Our friends the bats are really active today. Normally, they make a bit of noise when they see me walk by the bat house in the backyard, but today, lots of screeching. (High-pitch squeaks that sound a lot like insects — see the audio/video post below).
In fact, one individual actually came out a bit onto the landing area to screech at me. I snapped a couple pictures with my digital camera, but I had to crop and enhance them a lot since the bat and the bat house are silhouetted against a very bright sky, and the bat is very dark against the brown-painted landing area.
The image above is a heavily contrast-enhanced version of the image. I was standing on a short step ladder, about six feet from the bat house.
Here’s a shot cropped to show just the bat house opening, but only enhanced slightly so that you can see the true colors. No wonder bats are so hard to see at night — they’re flying fast, they’re pretty much silent (to us) and they’re dark brown or black.
Why so much activity? I have several theories, none of them really tested (or testable).
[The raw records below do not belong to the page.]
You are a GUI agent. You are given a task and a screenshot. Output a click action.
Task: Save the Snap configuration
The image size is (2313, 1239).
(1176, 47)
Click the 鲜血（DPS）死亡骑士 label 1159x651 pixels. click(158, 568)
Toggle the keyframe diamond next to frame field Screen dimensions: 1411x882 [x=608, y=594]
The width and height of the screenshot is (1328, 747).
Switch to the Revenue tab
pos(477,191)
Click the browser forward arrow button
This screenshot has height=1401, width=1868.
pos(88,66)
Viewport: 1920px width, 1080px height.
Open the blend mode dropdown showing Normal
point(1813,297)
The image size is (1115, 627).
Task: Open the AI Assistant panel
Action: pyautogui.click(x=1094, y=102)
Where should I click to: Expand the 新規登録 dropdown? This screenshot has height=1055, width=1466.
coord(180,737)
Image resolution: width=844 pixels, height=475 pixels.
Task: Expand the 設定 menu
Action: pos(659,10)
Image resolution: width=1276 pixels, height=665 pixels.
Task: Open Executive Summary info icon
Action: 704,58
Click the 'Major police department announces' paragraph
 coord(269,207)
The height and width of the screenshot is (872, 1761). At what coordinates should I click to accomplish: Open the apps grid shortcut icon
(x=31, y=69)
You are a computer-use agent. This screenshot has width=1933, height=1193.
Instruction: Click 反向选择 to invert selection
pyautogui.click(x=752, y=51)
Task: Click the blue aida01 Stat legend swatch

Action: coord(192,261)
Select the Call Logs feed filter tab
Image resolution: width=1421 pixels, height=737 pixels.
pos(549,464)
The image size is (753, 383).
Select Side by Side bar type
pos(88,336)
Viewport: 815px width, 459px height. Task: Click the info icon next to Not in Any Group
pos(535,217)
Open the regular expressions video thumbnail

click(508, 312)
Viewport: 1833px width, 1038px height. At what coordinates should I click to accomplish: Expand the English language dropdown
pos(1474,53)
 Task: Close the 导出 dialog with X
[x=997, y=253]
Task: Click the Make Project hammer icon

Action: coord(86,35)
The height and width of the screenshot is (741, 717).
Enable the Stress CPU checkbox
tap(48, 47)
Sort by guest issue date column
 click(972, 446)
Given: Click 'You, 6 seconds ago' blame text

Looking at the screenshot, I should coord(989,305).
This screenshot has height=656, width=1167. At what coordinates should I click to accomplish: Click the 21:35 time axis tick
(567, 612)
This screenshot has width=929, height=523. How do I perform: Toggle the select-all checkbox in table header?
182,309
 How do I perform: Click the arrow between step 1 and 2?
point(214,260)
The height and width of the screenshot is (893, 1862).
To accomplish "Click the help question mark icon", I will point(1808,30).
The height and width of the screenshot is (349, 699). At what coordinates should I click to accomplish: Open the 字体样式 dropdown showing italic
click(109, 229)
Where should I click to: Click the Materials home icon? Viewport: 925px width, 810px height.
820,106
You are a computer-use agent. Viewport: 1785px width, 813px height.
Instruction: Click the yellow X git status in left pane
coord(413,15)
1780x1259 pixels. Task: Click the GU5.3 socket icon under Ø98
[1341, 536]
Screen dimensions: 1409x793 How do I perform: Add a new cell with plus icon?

First, we’ve had a lot of rain. Over the past ten days, I measured about 13 inches of rain. This could have a couple of implications for the bats. For one thing, there were many nights were it was tough to even get out of the bat house for the driving rain, and I suspect that hunting for insects is more complex when it’s raining hard. (Notice how much later the bats emerge on the rainy nights graphed in the posts below. ) For another, the insect population is now booming with mosquitoes and other insects very prevalent at my house. This means more food after a possibly hungry, rainy interval. Maybe this has got the bats more worked up?
Second, perhaps they have pups? I don’t know the mating habits of bats, but I’d suspect that they may have young now. If so, then maybe the individual peeking out so aggressively (well, for a normally very shy species, anyway) has the role of sentry or guard?
Time to count some bats at the evening emergence soon.